Planetary auroral radio emission is nearly completely circularly polarized (e.g., Dessler 1983, and references therein). In contrast, active galactic nuclei—the major confusion sources—have low polarization fractions ≲2.5% (Stil et al. 2014).

The other key feature is the significant time variability of the planetary radio emission. The factors that influence time variability are listed below:

Modulation due to planetary spin rotation (∼a few hours). Radio bursts from Jupiter tend to be correlated with its spin phase (e.g., Dessler 1983) due to the misalignment between the magnetic axis and the spin axis. Similarly, high-temporal-resolution observations of an RGHJ system could reveal periodicity at the planet's spin frequency.

Modulation due to the presence of satellites (∼a few days). Jupiter's radio bursts are affected by the location of its moon Io, as well (Dessler 1983), because Io disturbs the surrounding electromagnetic field. Likewise, if an RGHJ has a moon that emits plasma, then the radio flux from such a system is likely to be modulated by the orbital motion of the moon (see, e.g., Noyola et al. 2014).

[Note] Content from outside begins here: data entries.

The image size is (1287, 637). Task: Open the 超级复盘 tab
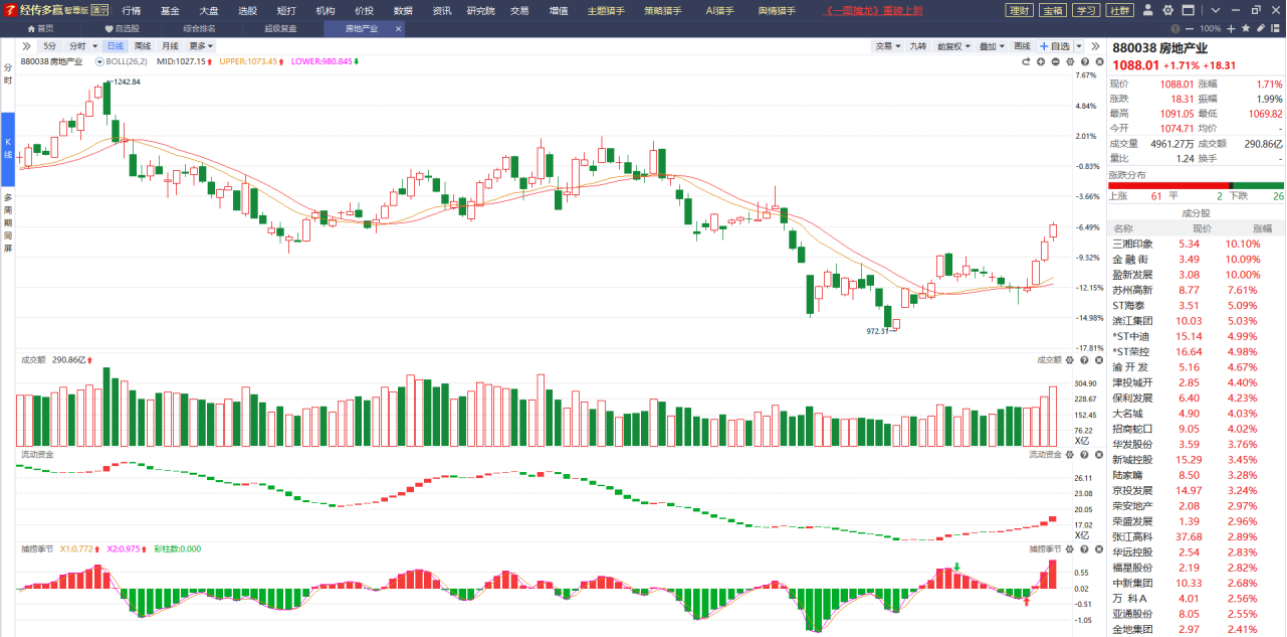tap(279, 29)
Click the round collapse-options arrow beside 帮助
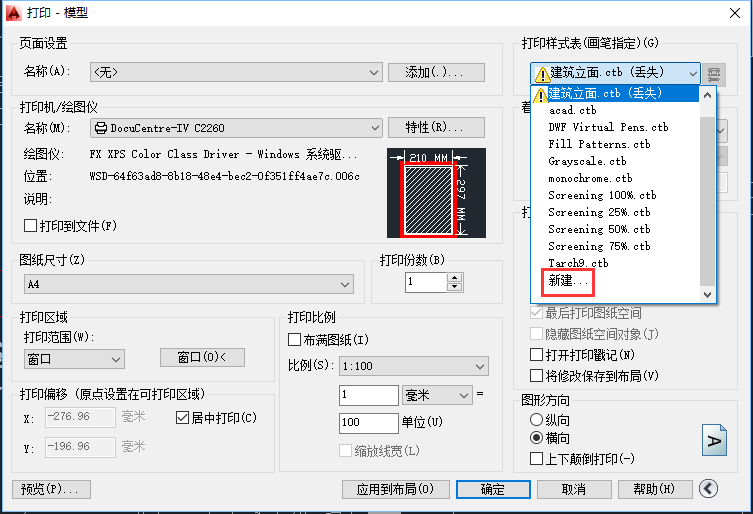Image resolution: width=753 pixels, height=514 pixels. [709, 489]
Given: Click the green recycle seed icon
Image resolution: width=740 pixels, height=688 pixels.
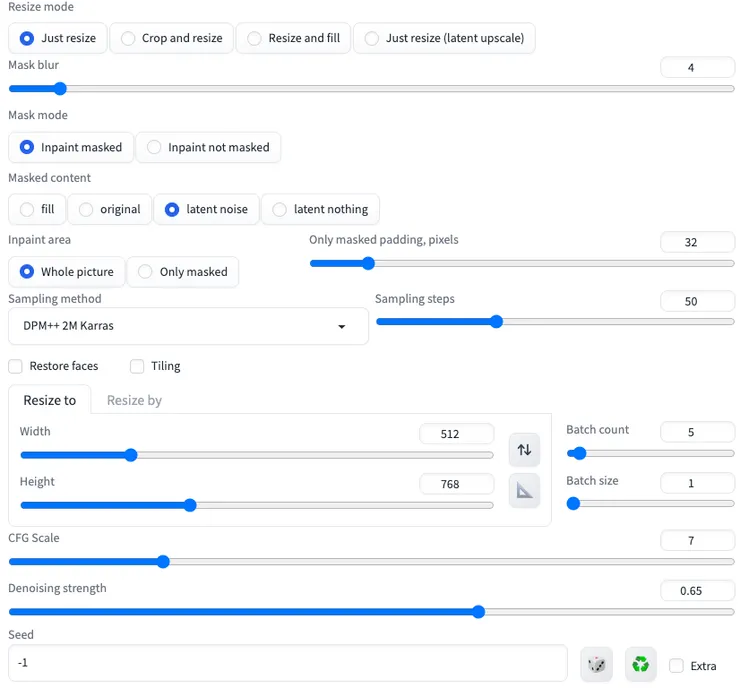Looking at the screenshot, I should (640, 664).
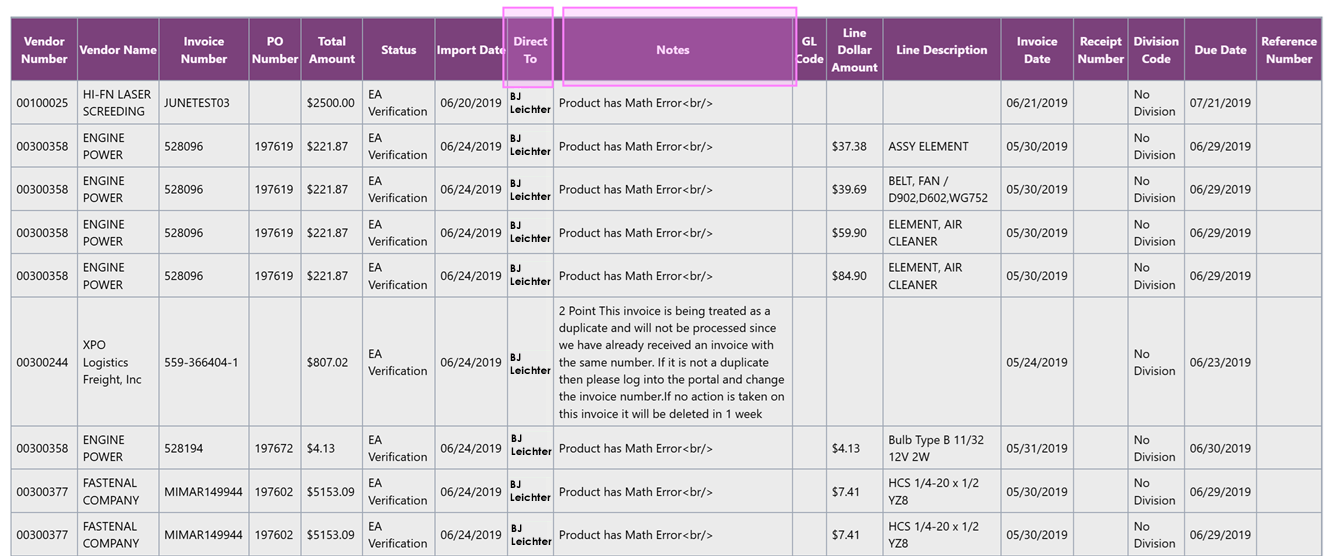Select the highlighted Direct To header
Image resolution: width=1329 pixels, height=556 pixels.
529,50
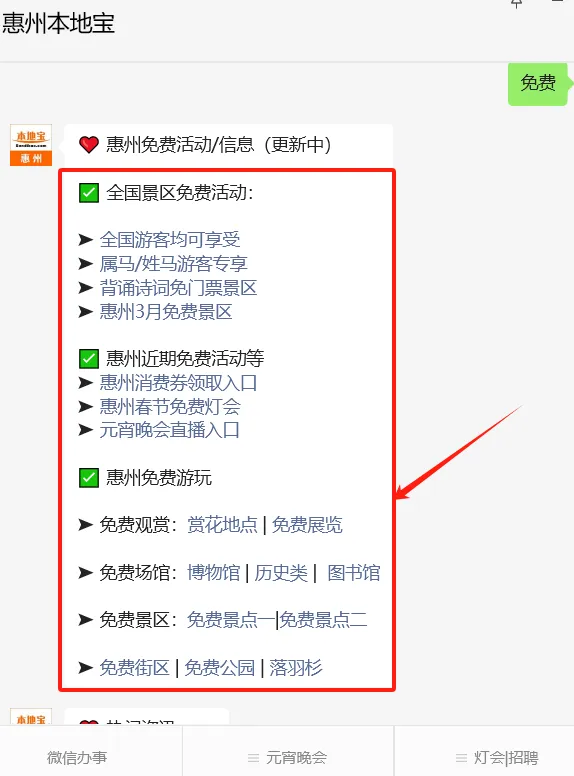Open the 惠州3月免费景区 link
Image resolution: width=574 pixels, height=776 pixels.
tap(166, 312)
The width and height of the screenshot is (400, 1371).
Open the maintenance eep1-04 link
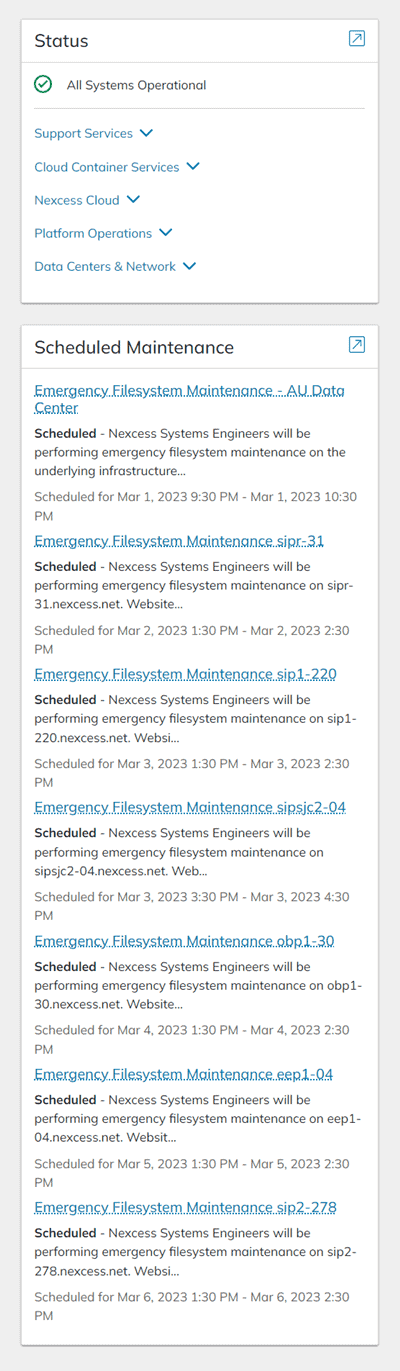[x=184, y=1074]
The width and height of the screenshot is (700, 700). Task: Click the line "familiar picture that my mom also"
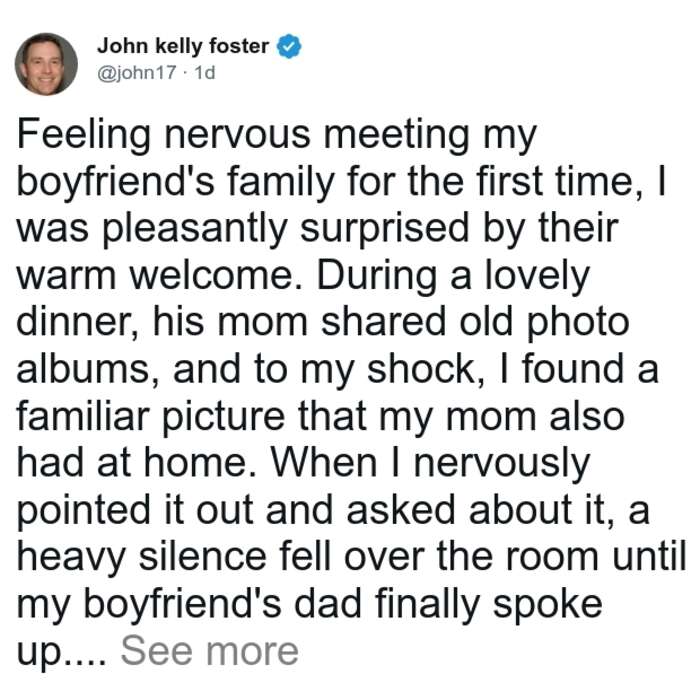(x=321, y=418)
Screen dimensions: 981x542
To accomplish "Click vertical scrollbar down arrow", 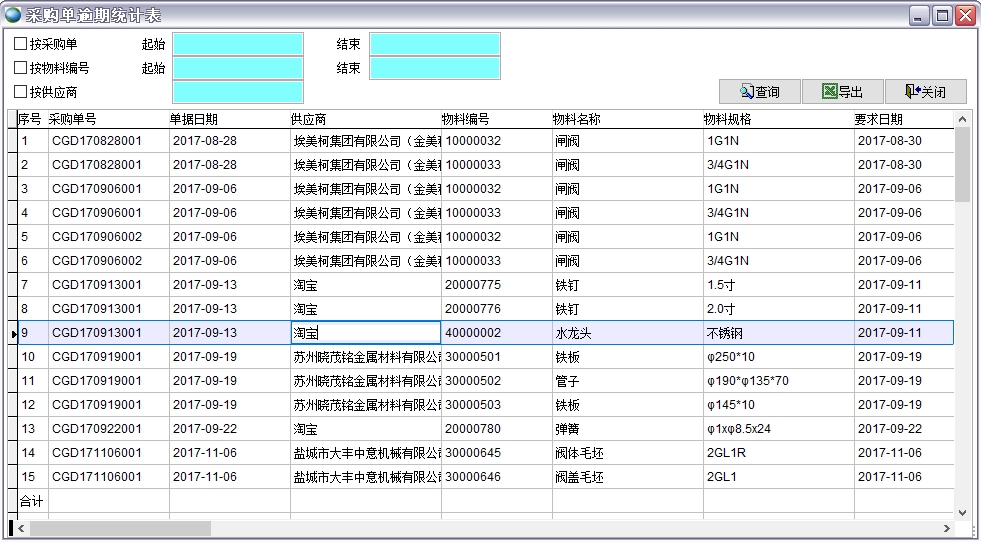I will click(x=962, y=512).
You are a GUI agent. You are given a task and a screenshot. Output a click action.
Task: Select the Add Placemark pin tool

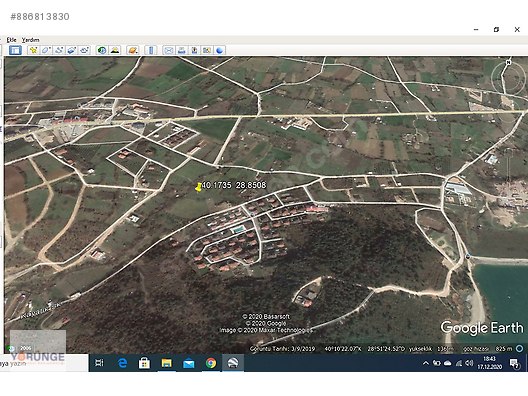pos(33,51)
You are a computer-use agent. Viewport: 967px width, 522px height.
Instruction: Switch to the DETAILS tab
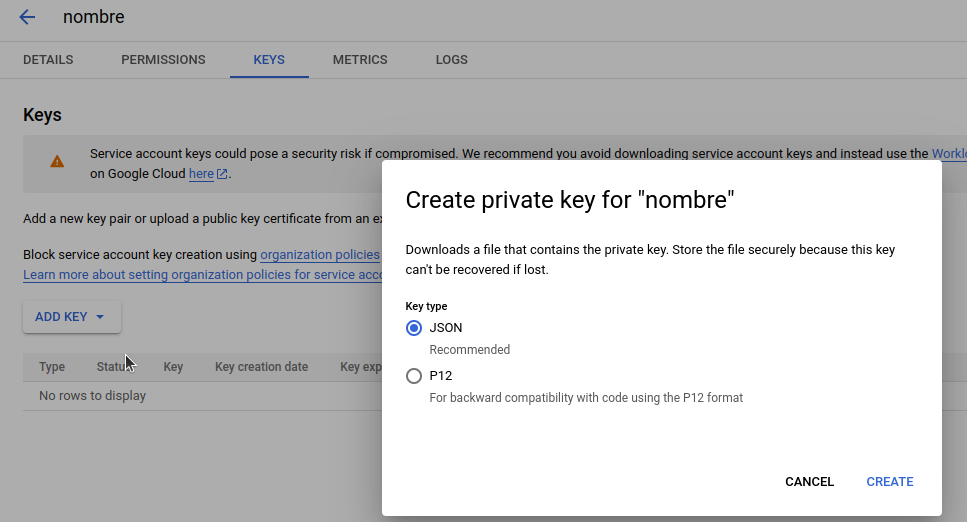click(x=48, y=60)
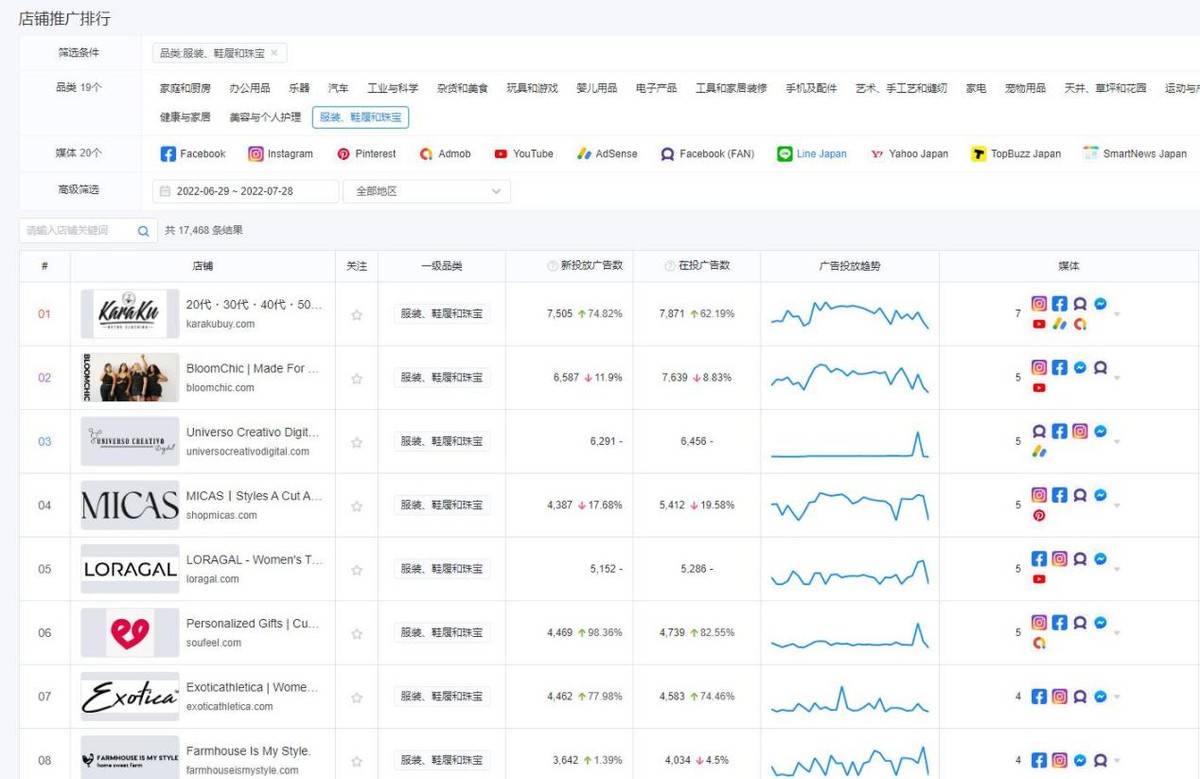Viewport: 1200px width, 779px height.
Task: Select the 家庭和厨房 category
Action: coord(185,88)
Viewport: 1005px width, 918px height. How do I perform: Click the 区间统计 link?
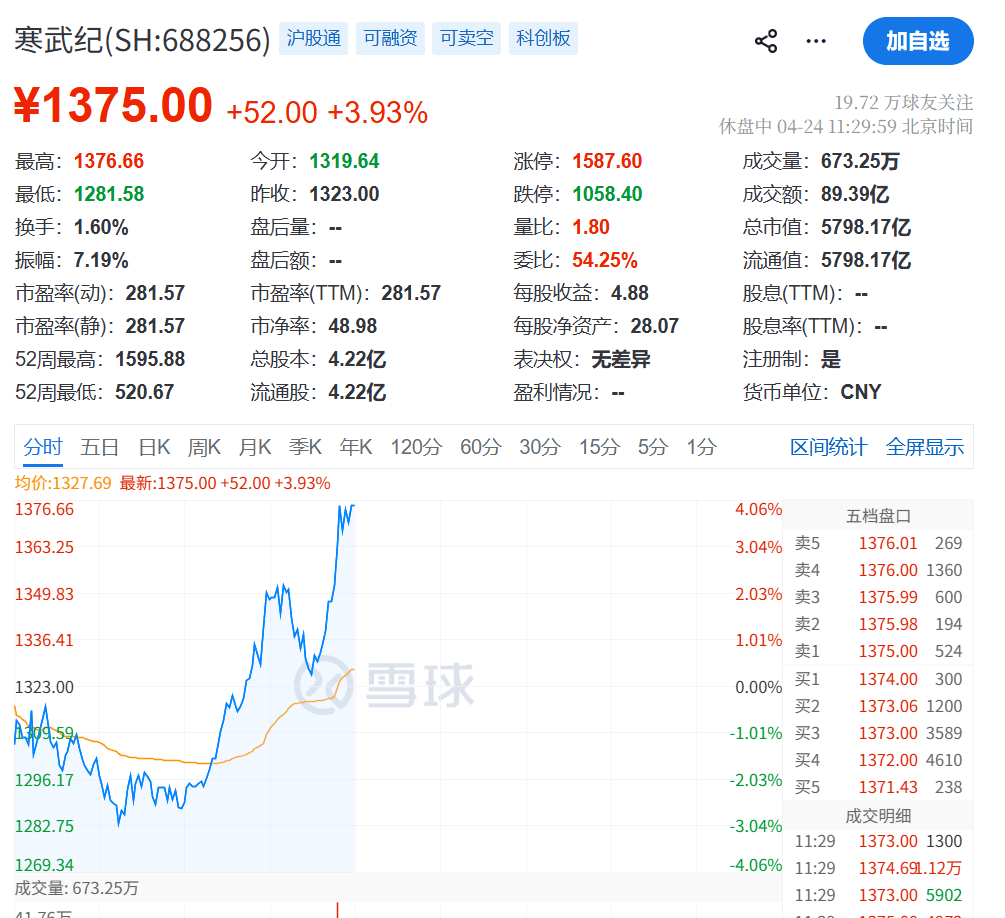pos(828,447)
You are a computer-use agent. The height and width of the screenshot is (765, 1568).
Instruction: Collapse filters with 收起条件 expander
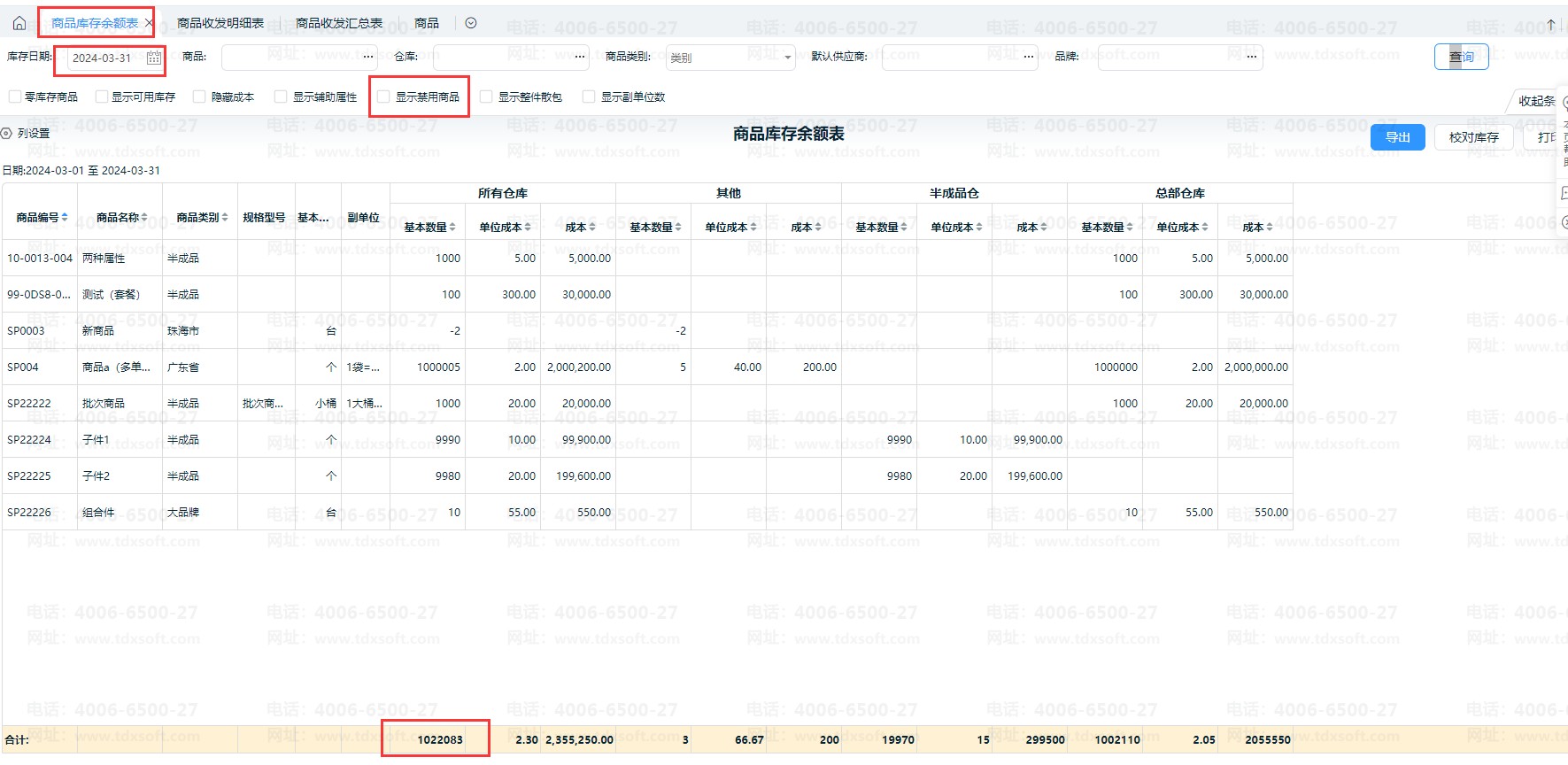click(1538, 101)
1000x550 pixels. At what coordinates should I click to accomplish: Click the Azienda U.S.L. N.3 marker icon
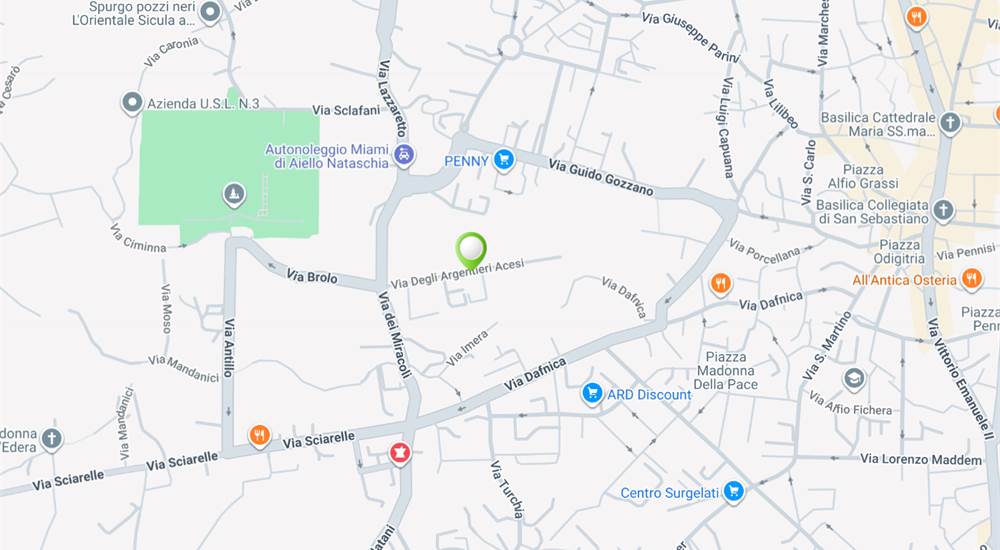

Variability of the stellar wind (∼a few months?). If the stellar wind passing the planet is variable, any modulation of the plasma density would also lead to time variability of planetary radio emission. Such variability might be expected to occur on timescales of several months to half a year, as many M giants have semi-regular periodicities on the order of a few hundred days (Kiss et al. 1999).

Modulation due to orbital motion of the planet (∼a few years). If the planetary orbit is close to the edge-on configuration, the radio emission is likely to disappear or significantly dim at certain orbital phases, due to the increased plasma cut-off frequency along the path and/or secondary eclipse (Lecavelier des Etangs et al. 2013). The plasma cut-off frequency increases at some phases because, when the planet is on the far side of the star from Earth, the path of the radio emission toward Earth comes through the vicinity of the star, where the plasma density may be high enough to be partially or completely opaque to the emission, depending on the ionization fraction of the stellar wind.